» **About this task**
The complete listing that follows is to be set down again, exactly as it appears.

» **Study material**
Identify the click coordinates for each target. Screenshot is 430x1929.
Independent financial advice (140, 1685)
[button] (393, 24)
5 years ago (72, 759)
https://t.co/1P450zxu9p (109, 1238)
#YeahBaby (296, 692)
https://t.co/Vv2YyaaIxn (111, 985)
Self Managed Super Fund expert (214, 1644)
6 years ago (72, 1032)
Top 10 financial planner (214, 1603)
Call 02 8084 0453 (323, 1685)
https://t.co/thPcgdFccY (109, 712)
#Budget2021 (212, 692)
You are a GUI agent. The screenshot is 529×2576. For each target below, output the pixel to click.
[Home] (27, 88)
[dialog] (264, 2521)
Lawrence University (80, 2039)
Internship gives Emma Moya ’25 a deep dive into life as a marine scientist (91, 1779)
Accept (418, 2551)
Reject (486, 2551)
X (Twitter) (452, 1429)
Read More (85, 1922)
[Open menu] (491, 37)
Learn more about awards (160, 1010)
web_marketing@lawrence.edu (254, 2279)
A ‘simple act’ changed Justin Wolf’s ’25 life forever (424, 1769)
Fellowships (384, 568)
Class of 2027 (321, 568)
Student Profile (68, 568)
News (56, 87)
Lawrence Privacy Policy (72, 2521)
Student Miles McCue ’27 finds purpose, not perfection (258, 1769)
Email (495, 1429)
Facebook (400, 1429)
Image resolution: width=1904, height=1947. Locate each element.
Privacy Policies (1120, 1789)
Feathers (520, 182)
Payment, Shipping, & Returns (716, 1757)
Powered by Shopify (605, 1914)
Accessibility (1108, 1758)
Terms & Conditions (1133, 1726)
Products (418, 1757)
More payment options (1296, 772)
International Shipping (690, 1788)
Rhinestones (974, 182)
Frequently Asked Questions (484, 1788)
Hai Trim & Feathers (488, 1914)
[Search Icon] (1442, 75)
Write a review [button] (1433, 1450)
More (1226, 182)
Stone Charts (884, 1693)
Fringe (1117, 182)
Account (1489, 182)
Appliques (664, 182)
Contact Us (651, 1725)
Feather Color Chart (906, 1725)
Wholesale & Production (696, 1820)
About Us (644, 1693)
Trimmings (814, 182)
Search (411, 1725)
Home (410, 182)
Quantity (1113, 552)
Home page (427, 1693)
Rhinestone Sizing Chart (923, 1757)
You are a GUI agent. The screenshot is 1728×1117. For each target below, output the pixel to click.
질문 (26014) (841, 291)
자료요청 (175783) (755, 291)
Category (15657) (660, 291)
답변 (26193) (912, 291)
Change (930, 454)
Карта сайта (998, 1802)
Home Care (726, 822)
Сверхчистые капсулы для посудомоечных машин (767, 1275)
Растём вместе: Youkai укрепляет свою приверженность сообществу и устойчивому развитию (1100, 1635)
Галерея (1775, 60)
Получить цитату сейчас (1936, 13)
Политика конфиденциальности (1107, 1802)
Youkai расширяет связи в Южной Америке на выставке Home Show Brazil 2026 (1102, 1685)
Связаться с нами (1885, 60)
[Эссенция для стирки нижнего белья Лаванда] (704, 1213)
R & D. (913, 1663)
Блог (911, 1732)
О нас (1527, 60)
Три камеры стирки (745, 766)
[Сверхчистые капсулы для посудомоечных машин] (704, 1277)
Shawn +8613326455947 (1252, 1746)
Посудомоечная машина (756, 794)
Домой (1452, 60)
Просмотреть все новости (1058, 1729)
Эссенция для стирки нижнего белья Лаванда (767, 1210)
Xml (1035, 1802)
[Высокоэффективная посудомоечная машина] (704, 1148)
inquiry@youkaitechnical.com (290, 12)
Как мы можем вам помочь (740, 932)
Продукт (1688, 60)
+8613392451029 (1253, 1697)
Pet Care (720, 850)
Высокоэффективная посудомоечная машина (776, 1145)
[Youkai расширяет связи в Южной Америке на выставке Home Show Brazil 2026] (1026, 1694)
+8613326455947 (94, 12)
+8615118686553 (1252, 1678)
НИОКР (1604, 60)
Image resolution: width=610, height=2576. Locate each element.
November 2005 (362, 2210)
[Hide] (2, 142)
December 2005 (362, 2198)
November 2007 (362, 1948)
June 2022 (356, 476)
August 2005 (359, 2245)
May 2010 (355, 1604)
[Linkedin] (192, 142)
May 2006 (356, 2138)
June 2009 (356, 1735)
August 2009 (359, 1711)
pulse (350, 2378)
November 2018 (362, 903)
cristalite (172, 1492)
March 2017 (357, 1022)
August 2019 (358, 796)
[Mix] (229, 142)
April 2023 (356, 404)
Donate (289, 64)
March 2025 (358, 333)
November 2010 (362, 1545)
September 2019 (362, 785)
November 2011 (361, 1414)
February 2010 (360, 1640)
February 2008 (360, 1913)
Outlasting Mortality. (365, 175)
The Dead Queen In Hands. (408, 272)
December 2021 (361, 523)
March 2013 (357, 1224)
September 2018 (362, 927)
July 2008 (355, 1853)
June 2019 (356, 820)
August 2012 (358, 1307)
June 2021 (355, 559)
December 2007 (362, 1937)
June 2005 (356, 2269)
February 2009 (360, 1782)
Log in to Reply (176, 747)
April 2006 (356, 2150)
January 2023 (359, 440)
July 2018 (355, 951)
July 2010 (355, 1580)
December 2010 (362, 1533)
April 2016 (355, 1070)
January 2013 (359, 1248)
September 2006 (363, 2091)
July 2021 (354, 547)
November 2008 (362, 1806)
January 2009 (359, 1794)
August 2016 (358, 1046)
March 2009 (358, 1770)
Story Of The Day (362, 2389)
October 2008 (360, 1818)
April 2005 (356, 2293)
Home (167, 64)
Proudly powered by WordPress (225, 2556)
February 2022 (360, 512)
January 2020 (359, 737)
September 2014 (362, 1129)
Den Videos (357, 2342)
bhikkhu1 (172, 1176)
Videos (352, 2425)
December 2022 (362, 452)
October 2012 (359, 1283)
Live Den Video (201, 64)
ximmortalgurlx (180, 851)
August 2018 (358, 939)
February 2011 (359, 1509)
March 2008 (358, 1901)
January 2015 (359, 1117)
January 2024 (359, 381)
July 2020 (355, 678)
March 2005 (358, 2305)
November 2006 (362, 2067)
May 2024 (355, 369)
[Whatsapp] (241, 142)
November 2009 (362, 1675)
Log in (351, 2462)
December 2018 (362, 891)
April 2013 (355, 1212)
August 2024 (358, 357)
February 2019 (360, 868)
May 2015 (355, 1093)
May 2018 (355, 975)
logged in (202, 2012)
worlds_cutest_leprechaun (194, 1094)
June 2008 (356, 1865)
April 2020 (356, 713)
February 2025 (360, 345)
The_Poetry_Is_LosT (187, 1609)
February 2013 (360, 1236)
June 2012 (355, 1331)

» **Written response**
Identify the click coordinates for each target. Screenshot is 430x1929.
Independent financial advice (140, 1685)
[button] (393, 24)
5 years ago (72, 759)
https://t.co/1P450zxu9p (109, 1238)
#YeahBaby (296, 692)
https://t.co/Vv2YyaaIxn (111, 985)
Self Managed Super Fund expert (214, 1644)
6 years ago (72, 1032)
Top 10 financial planner (214, 1603)
Call 02 8084 0453 (323, 1685)
https://t.co/thPcgdFccY (109, 712)
#Budget2021 (212, 692)
You are a GUI agent. The screenshot is 529×2576. For each target below, output the pixel to click.
[Home] (27, 88)
[dialog] (264, 2521)
Lawrence University (80, 2039)
Internship gives Emma Moya ’25 a deep dive into life as a marine scientist (91, 1779)
Accept (418, 2551)
Reject (486, 2551)
X (Twitter) (452, 1429)
Read More (85, 1922)
[Open menu] (491, 37)
Learn more about awards (160, 1010)
web_marketing@lawrence.edu (254, 2279)
A ‘simple act’ changed Justin Wolf’s ’25 life forever (424, 1769)
Fellowships (384, 568)
Class of 2027 (321, 568)
Student Profile (68, 568)
News (56, 87)
Lawrence Privacy Policy (72, 2521)
Student Miles McCue ’27 finds purpose, not perfection (258, 1769)
Email (495, 1429)
Facebook (400, 1429)
Image resolution: width=1904, height=1947. Locate each element.
Privacy Policies (1120, 1789)
Feathers (520, 182)
Payment, Shipping, & Returns (716, 1757)
Powered by Shopify (605, 1914)
Accessibility (1108, 1758)
Terms & Conditions (1133, 1726)
Products (418, 1757)
More payment options (1296, 772)
International Shipping (690, 1788)
Rhinestones (974, 182)
Frequently Asked Questions (484, 1788)
Hai Trim & Feathers (488, 1914)
[Search Icon] (1442, 75)
Write a review [button] (1433, 1450)
More (1226, 182)
Stone Charts (884, 1693)
Fringe (1117, 182)
Account (1489, 182)
Appliques (664, 182)
Contact Us (651, 1725)
Feather Color Chart (906, 1725)
Wholesale & Production (696, 1820)
About Us (644, 1693)
Trimmings (814, 182)
Search (411, 1725)
Home (410, 182)
Quantity (1113, 552)
Home page (427, 1693)
Rhinestone Sizing Chart (923, 1757)
You are a GUI agent. The screenshot is 1728×1117. For each target below, output the pixel to click.
질문 (26014) (841, 291)
자료요청 (175783) (755, 291)
Category (15657) (660, 291)
답변 (26193) (912, 291)
Change (930, 454)
Карта сайта (998, 1802)
Home Care (726, 822)
Сверхчистые капсулы для посудомоечных машин (767, 1275)
Растём вместе: Youkai укрепляет свою приверженность сообществу и устойчивому развитию (1100, 1635)
Галерея (1775, 60)
Получить цитату сейчас (1936, 13)
Политика конфиденциальности (1107, 1802)
Youkai расширяет связи в Южной Америке на выставке Home Show Brazil 2026 (1102, 1685)
Связаться с нами (1885, 60)
[Эссенция для стирки нижнего белья Лаванда] (704, 1213)
R & D. (913, 1663)
Блог (911, 1732)
О нас (1527, 60)
Три камеры стирки (745, 766)
[Сверхчистые капсулы для посудомоечных машин] (704, 1277)
Shawn +8613326455947 (1252, 1746)
Посудомоечная машина (756, 794)
Домой (1452, 60)
Просмотреть все новости (1058, 1729)
Эссенция для стирки нижнего белья Лаванда (767, 1210)
Xml (1035, 1802)
[Высокоэффективная посудомоечная машина] (704, 1148)
inquiry@youkaitechnical.com (290, 12)
Как мы можем вам помочь (740, 932)
Продукт (1688, 60)
+8613392451029 (1253, 1697)
Pet Care (720, 850)
Высокоэффективная посудомоечная машина (776, 1145)
[Youkai расширяет связи в Южной Америке на выставке Home Show Brazil 2026] (1026, 1694)
+8613326455947 (94, 12)
+8615118686553 (1252, 1678)
НИОКР (1604, 60)
Image resolution: width=610, height=2576. Locate each element.
November 2005 (362, 2210)
[Hide] (2, 142)
December 2005 (362, 2198)
November 2007 (362, 1948)
June 2022 (356, 476)
August 2005 (359, 2245)
May 2010 (355, 1604)
[Linkedin] (192, 142)
May 2006 (356, 2138)
June 2009 (356, 1735)
August 2009 (359, 1711)
pulse (350, 2378)
November 2018 (362, 903)
cristalite (172, 1492)
March 2017 (357, 1022)
August 2019 (358, 796)
[Mix] (229, 142)
April 2023 (356, 404)
Donate (289, 64)
March 2025 (358, 333)
November 2010 (362, 1545)
September 2019 (362, 785)
November 2011 (361, 1414)
February 2010 (360, 1640)
February 2008 (360, 1913)
Outlasting Mortality. (365, 175)
The Dead Queen In Hands. (408, 272)
December 2021 (361, 523)
March 2013 (357, 1224)
September 2018 (362, 927)
July 2008 (355, 1853)
June 2019 (356, 820)
August 2012 (358, 1307)
June 2021 (355, 559)
December 2007 (362, 1937)
June 2005 (356, 2269)
February 2009 (360, 1782)
Log in to Reply (176, 747)
April 2006 (356, 2150)
January 2023 (359, 440)
July 2018 (355, 951)
July 2010 (355, 1580)
December 2010 (362, 1533)
April 2016 (355, 1070)
January 2013 (359, 1248)
September 2006 (363, 2091)
July 2021 (354, 547)
November 2008 (362, 1806)
January 2009 (359, 1794)
August 2016 (358, 1046)
March 2009 (358, 1770)
Story Of The Day (362, 2389)
October 2008 (360, 1818)
April 2005 (356, 2293)
Home (167, 64)
Proudly powered by WordPress (225, 2556)
February 2022 (360, 512)
January 2020 (359, 737)
September 2014 (362, 1129)
Den Videos (357, 2342)
bhikkhu1 (172, 1176)
Videos (352, 2425)
December 2022 (362, 452)
October 2012 (359, 1283)
Live Den Video (201, 64)
ximmortalgurlx (180, 851)
August 2018 (358, 939)
February 2011 (359, 1509)
March 2008 (358, 1901)
January 2015 (359, 1117)
January 2024 (359, 381)
July 2020 (355, 678)
March 2005 (358, 2305)
November 2006 (362, 2067)
May 2024 (355, 369)
[Whatsapp] (241, 142)
November 2009 (362, 1675)
Log in (351, 2462)
December 2018 (362, 891)
April 2013 (355, 1212)
August 2024 (358, 357)
February 2019 (360, 868)
May 2015 (355, 1093)
May 2018 (355, 975)
logged in (202, 2012)
worlds_cutest_leprechaun (194, 1094)
June 2008 (356, 1865)
April 2020 (356, 713)
February 2025 (360, 345)
The_Poetry_Is_LosT (187, 1609)
February 2013 (360, 1236)
June 2012 (355, 1331)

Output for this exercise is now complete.